-- Excerpt to read start --

Avadhāni refers to the individual who performs the Avadhānaṃ; one of the many individuals asking questions is a Pṛcchaka (questioner). The first person to ask the question is called "Pradhāna Pṛcchaka" they are the same as any other Pṛcchaka except that they ask the first question. The questions asked are primarily literary in nature. The Pṛcchakas can optionally place additional constraints. Though it is not stated explicitly, conformation to Chandas (poetic metre) is mandatory. Avadhāni should answer them in the form of a poem. The questions generally consist of a description given in prose and the avadhāni has to express it as a poem. The additional restrictions placed by the Pṛcchakas can be anything like asking the avadhāni not to use a given set of the alphabet in the entire poem or to construct only a particular type of poem etc.

Characteristics 

The avadhāni is not allowed to recite the entire poem at once. After listening to the Pṛucchaka's question, the avadhāni constructs the first line of the poem, recites it and moves to the next Pṛcchaka. After listening to all the Pṛucchakas, and reciting one line of poem each, the avadhāni shall return to the Pradhana prucchakas (in a round-robin fashion) and continues with the second line of the poem. The beauty and challenge here is that the avadhāni has to remember the question, the line of poem said before and all the additional constraints placed. They shall not be repeated and any mistake shall disqualify the person from being titled "Avadhani". Every poem has 4 lines, so each Pṛcchaka's turn comes 4 times. Avadhaani has to recite the full poem once he finishes constructing all the lines of the poems. This is called "dharaṇa" and forms the culmination of the Avadhana. Avadhani should use only his memory for all this. An Avadhana can run for multiple days (especially Śatāvadhāna).

-- Excerpt to read end --

--- Set tasks ---
- a) Please output, word for word, the section of the passage on Avadhānaṃ that starts with the words containing "Avadhāni refers to" and finishes with "of poem etc.".
- b) According to the passage on Avadhānaṃ, what is the closing recitation of the full poem called?
The rows that come next have nothing to do with this work.

-- Given data start --

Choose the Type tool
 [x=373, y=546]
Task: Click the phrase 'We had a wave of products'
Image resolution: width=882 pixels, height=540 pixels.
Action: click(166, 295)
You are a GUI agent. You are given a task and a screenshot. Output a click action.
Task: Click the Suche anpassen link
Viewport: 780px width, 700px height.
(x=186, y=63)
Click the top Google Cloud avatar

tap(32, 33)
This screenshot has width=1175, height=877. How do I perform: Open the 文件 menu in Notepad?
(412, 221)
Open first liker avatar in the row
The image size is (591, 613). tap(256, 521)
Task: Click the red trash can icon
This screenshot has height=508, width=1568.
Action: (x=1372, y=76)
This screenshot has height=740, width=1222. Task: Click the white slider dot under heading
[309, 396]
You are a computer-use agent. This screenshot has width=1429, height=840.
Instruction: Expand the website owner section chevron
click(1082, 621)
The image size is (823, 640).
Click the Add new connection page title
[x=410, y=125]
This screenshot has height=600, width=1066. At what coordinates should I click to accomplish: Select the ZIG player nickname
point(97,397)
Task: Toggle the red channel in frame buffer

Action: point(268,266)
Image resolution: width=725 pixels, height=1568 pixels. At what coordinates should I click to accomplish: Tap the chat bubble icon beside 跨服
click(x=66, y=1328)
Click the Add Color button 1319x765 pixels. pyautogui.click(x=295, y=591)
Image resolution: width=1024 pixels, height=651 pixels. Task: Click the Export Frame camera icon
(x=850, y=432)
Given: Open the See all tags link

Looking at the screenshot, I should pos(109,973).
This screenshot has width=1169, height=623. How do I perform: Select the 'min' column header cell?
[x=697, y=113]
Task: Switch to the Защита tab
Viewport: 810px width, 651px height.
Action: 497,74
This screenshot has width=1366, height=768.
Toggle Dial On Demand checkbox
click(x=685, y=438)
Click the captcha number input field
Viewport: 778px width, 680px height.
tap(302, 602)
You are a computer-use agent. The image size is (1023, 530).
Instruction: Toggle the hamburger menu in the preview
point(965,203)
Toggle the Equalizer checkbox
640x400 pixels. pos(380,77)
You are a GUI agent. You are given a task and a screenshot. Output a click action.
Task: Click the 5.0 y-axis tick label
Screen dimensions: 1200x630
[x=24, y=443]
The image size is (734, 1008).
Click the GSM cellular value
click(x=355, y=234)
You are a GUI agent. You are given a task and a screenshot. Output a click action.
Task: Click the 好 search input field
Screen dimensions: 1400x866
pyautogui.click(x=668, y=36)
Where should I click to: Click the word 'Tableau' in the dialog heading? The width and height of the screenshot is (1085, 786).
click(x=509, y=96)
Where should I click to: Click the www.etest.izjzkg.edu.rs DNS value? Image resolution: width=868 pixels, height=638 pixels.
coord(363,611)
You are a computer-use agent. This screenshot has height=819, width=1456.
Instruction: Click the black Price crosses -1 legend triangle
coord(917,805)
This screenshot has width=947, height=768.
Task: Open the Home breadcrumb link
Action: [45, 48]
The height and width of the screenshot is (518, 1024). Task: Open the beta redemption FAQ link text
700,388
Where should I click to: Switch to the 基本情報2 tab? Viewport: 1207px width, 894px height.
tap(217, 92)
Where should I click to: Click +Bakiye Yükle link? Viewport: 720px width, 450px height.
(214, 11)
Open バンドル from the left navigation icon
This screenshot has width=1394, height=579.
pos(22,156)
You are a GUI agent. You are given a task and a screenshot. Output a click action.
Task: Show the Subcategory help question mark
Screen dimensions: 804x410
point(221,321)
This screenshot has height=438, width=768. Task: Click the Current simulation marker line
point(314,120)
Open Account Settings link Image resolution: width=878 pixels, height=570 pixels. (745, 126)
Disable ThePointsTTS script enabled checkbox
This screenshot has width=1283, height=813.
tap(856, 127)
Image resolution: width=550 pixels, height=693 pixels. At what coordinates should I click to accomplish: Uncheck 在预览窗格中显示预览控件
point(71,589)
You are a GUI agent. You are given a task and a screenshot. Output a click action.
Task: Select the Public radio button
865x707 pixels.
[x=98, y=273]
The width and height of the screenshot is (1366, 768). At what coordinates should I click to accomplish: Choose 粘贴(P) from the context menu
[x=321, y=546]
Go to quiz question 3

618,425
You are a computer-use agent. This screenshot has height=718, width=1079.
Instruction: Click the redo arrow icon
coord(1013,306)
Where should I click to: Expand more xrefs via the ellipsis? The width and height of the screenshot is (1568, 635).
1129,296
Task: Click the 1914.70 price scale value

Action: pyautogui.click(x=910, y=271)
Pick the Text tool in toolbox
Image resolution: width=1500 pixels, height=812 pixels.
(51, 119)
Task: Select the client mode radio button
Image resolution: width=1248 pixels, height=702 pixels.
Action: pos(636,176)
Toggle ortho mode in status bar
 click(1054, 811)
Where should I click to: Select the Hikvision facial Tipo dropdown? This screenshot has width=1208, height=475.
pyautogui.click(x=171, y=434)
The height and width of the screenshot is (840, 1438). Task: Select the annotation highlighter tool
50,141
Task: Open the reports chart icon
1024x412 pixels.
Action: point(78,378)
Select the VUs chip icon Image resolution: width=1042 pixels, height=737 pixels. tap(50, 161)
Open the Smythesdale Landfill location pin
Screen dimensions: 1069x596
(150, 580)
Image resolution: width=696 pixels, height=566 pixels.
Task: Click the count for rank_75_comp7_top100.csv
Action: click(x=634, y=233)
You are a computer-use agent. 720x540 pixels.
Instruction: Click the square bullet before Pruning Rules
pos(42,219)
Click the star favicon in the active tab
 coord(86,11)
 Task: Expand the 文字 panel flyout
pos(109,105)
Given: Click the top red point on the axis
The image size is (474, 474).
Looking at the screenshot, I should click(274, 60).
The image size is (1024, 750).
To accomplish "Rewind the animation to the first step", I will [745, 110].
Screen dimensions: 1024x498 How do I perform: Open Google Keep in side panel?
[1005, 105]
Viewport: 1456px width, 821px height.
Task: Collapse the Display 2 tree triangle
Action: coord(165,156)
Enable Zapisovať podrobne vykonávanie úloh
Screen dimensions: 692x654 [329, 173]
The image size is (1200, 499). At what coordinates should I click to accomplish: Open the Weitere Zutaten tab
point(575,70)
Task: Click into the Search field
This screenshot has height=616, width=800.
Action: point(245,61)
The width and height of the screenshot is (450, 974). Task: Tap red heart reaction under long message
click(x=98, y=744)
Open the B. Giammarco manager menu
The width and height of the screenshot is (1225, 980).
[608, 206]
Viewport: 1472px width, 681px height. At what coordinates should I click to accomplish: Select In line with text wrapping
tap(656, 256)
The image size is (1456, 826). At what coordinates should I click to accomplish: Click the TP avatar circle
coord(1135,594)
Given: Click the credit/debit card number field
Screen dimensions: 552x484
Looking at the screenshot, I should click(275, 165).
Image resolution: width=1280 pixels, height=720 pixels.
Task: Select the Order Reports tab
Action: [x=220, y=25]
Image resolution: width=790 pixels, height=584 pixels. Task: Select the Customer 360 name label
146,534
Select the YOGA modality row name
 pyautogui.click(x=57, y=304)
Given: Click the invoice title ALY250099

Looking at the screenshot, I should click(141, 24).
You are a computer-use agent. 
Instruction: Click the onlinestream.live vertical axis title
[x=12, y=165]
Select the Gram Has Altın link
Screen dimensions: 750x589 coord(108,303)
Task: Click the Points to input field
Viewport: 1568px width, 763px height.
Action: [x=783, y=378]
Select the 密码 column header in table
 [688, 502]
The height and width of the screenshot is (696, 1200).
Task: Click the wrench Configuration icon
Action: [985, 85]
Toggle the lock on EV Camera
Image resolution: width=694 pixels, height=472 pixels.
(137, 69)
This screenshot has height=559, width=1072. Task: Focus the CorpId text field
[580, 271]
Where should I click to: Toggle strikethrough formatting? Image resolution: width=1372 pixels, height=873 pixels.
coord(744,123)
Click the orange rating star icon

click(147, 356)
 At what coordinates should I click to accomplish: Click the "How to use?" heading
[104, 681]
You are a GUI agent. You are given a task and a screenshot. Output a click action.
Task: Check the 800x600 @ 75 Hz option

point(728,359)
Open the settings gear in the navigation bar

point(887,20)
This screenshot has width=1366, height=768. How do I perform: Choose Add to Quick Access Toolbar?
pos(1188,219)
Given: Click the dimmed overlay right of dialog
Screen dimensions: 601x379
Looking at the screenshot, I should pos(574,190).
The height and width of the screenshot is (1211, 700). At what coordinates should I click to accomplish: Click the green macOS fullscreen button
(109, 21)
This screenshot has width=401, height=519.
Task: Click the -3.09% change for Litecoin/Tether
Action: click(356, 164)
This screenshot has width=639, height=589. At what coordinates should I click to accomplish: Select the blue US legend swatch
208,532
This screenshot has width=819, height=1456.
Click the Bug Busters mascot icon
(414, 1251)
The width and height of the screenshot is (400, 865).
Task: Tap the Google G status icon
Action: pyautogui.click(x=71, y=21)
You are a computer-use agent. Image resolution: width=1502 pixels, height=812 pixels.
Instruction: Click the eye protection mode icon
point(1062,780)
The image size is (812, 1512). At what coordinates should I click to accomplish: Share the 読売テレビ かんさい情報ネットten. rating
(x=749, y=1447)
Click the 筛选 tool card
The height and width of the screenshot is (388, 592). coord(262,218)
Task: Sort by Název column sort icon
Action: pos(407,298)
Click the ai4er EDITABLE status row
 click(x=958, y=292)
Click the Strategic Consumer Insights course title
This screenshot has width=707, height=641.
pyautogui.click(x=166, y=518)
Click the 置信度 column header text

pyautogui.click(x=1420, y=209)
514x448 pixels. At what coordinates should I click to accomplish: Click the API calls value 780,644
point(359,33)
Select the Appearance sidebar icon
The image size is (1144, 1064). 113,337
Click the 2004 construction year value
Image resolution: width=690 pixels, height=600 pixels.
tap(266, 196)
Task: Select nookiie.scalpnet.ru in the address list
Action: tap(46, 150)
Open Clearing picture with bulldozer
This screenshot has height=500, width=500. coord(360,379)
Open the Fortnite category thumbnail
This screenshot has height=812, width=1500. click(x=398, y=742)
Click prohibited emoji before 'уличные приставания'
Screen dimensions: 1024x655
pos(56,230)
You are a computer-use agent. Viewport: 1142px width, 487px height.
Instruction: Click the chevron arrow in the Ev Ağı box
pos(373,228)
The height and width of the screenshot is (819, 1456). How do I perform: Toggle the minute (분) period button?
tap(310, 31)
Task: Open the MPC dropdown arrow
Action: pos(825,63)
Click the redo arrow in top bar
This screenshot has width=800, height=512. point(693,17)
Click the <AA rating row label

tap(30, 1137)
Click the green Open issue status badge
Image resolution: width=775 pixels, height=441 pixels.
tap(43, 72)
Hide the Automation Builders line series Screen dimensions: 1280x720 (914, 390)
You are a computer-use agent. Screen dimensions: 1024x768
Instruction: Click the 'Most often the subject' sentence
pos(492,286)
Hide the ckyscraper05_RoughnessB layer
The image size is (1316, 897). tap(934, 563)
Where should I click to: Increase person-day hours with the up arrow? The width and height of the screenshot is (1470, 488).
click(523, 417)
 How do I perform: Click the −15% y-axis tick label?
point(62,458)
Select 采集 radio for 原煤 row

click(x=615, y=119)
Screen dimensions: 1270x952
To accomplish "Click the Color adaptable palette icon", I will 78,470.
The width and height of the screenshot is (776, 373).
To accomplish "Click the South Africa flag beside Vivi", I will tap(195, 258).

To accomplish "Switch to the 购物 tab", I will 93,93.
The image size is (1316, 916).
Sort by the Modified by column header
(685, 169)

-- Given data end --

--- Full solutions ---
- a)
Avadhāni refers to the individual who performs the Avadhānaṃ; one of the many individuals asking questions is a Pṛcchaka (questioner). The first person to ask the question is called "Pradhāna Pṛcchaka" they are the same as any other Pṛcchaka except that they ask the first question. The questions asked are primarily literary in nature. The Pṛcchakas can optionally place additional constraints. Though it is not stated explicitly, conformation to Chandas (poetic metre) is mandatory. Avadhāni should answer them in the form of a poem. The questions generally consist of a description given in prose and the avadhāni has to express it as a poem. The additional restrictions placed by the Pṛcchakas can be anything like asking the avadhāni not to use a given set of the alphabet in the entire poem or to construct only a particular type of poem etc.

- b) Dharaṇa.